* [SOURCE DOCUMENT]:
— Start —

Related issue: #71519


Full diff: https://github.com/llvm/llvm-project/pull/118267.diff

4 Files Affected:

  • (modified) llvm/lib/Transforms/Scalar/LoopInterchange.cpp (+30-9)
  • (added) llvm/test/Transforms/LoopInterchange/direction-vector-legality-negative.ll (+74)
  • (added) llvm/test/Transforms/LoopInterchange/direction-vector-legality-none.ll (+54)
  • (added) llvm/test/Transforms/LoopInterchange/direction-vector-legality-opposite.ll (+53)
diff --git a/llvm/lib/Transforms/Scalar/LoopInterchange.cpp b/llvm/lib/Transforms/Scalar/LoopInterchange.cpp
index a0c0080c0bda1c..29a53a258f4ca1 100644
--- a/llvm/lib/Transforms/Scalar/LoopInterchange.cpp
+++ b/llvm/lib/Transforms/Scalar/LoopInterchange.cpp
@@ -64,6 +64,15 @@ using LoopVector = SmallVector<Loop *, 8>;
 // TODO: Check if we can use a sparse matrix here.
 using CharMatrix = std::vector<std::vector<char>>;
 
+// Classify direction vectors according to the leftmost non-"=" direction. "S"
+// and "I" are treated the same as "=".
+enum class DirectionVectorOrder {
+  Zero,     ///< The direction vector consists only of "=", "S", and "I".
+  Positive, ///< The leftmost non-"=" direction is "<".
+  Negative, ///< The leftmost non-"=" direction is ">".
+  All,      ///< The leftmost non-"=" direction is "*".
+};
+
 } // end anonymous namespace
 
 // Maximum number of dependencies that can be handled in the dependency matrix.
@@ -185,15 +194,25 @@ static void interChangeDependencies(CharMatrix &DepMatrix, unsigned FromIndx,
 // After interchanging, check if the direction vector is valid.

— End —

* [WHAT THE TASK REQUIRES]: Retype the part of the patch above starting at "diff --git a/llvm/lib/Transforms/Scalar/LoopInterchange.cpp" and ending at "sparse matrix here.", keeping every character the same.

(Records)
— Start —

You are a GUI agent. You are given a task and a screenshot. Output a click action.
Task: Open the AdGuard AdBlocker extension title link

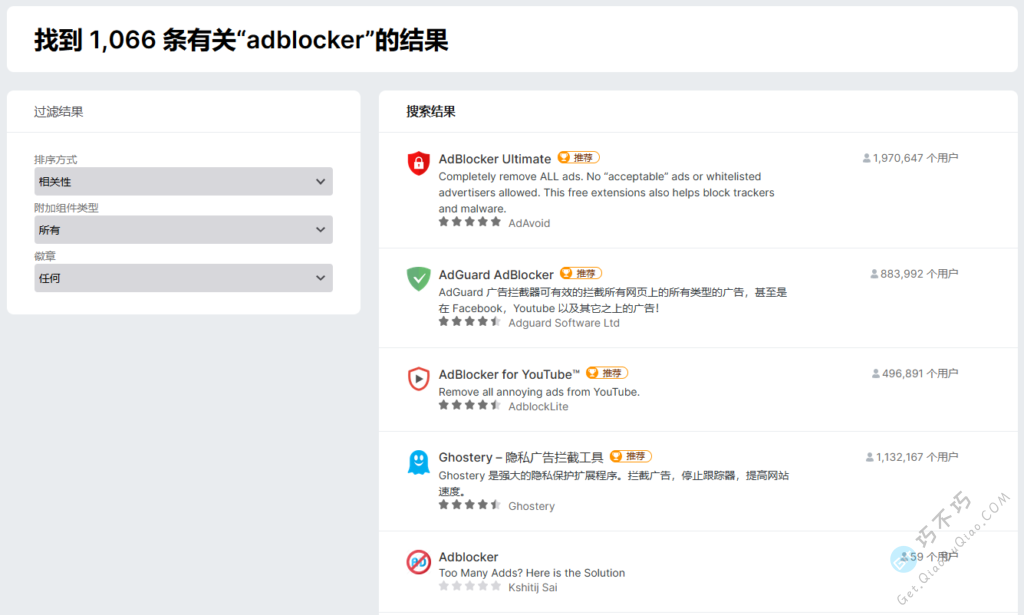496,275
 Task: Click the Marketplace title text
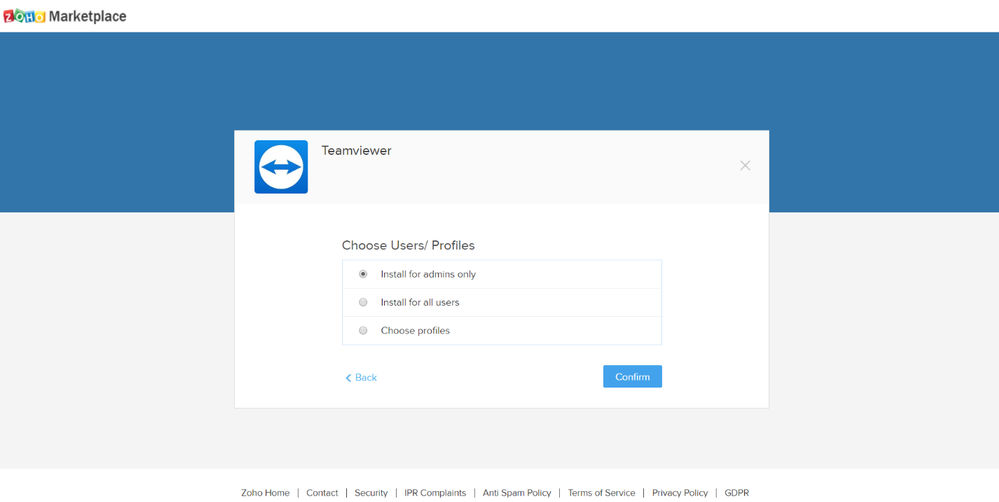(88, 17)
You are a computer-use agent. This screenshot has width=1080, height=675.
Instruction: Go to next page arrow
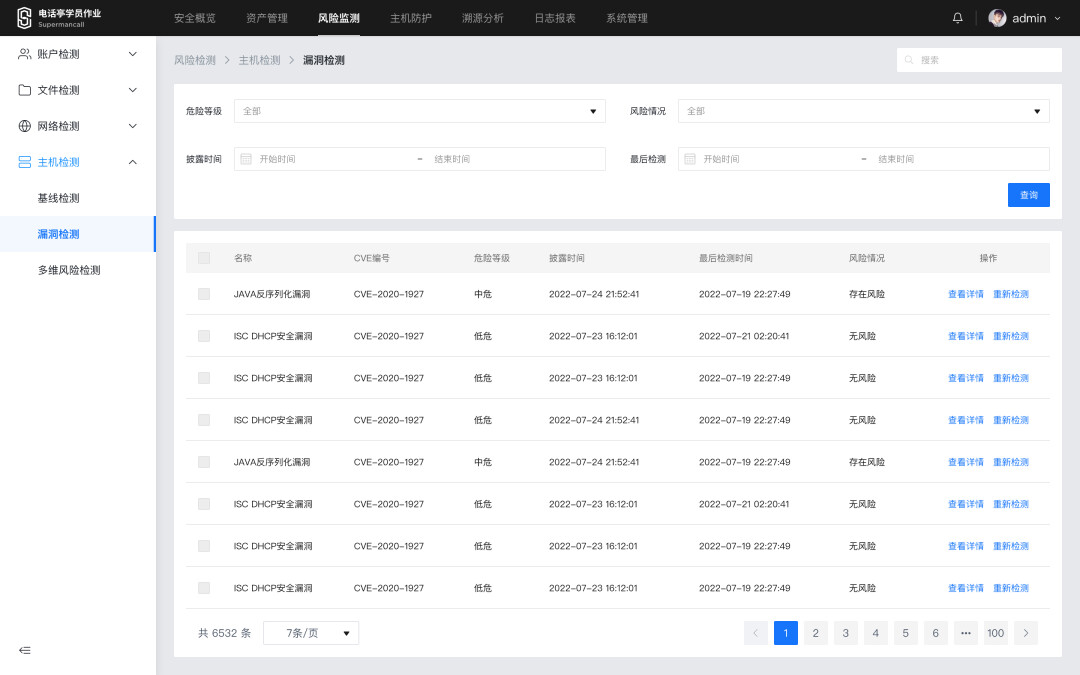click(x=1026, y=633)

— End —

* [CORRECT RESULT]:
diff --git a/llvm/lib/Transforms/Scalar/LoopInterchange.cpp b/llvm/lib/Transforms/Scalar/LoopInterchange.cpp
index a0c0080c0bda1c..29a53a258f4ca1 100644
--- a/llvm/lib/Transforms/Scalar/LoopInterchange.cpp
+++ b/llvm/lib/Transforms/Scalar/LoopInterchange.cpp
@@ -64,6 +64,15 @@ using LoopVector = SmallVector<Loop *, 8>;
 // TODO: Check if we can use a sparse matrix here.